Gentil Pierre-Alain · Ständerat · 2002-06-19
Gentil Pierre-Alain · Ständerat · Jura · Sozialdemokratische Fraktion · 2002-06-19
Wortprotokoll
Lorsque nous avons examiné, au début de cette session, ce problème, nous avons reconnu qu'il y avait deux manières de régler une situation jugée insatisfaisante par la majorité des députés: ou bien nous augmentons l'indemnité des députés, ou bien nous mettons à leur disposition des moyens. Ces deux solutions présentent chacune des inconvénients.
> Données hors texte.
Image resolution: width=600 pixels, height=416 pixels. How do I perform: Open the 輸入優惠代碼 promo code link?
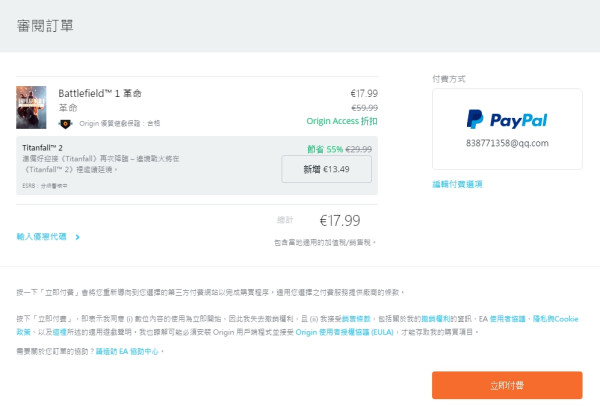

En augmentant les indemnités versées aux députés, nous donnons l'impression fâcheuse que ceux-ci veulent de l'argent supplémentaire et nous prêtons ainsi le flanc à la [PAGE 490] critique. Il va de soi que si un référendum était lancé contre cette mesure, cela fournirait une importante munition aux milieux qui dénigrent à longueur d'années le Parlement en disant: "Voyez ces gens élus qui sont toujours les premiers à se servir, alors même qu'ils prêchent l'économie à tous les niveaux et dans tous les domaines, encore dans le domaine de l'assistance aux personnes handicapées par exemple, comme on l'a vu ces derniers jours." Aller devant le peuple avec la proposition d'augmentation de nos indemnités, c'est contribuer objectivement à une campagne dont le Parlement ne sortira pas grandi.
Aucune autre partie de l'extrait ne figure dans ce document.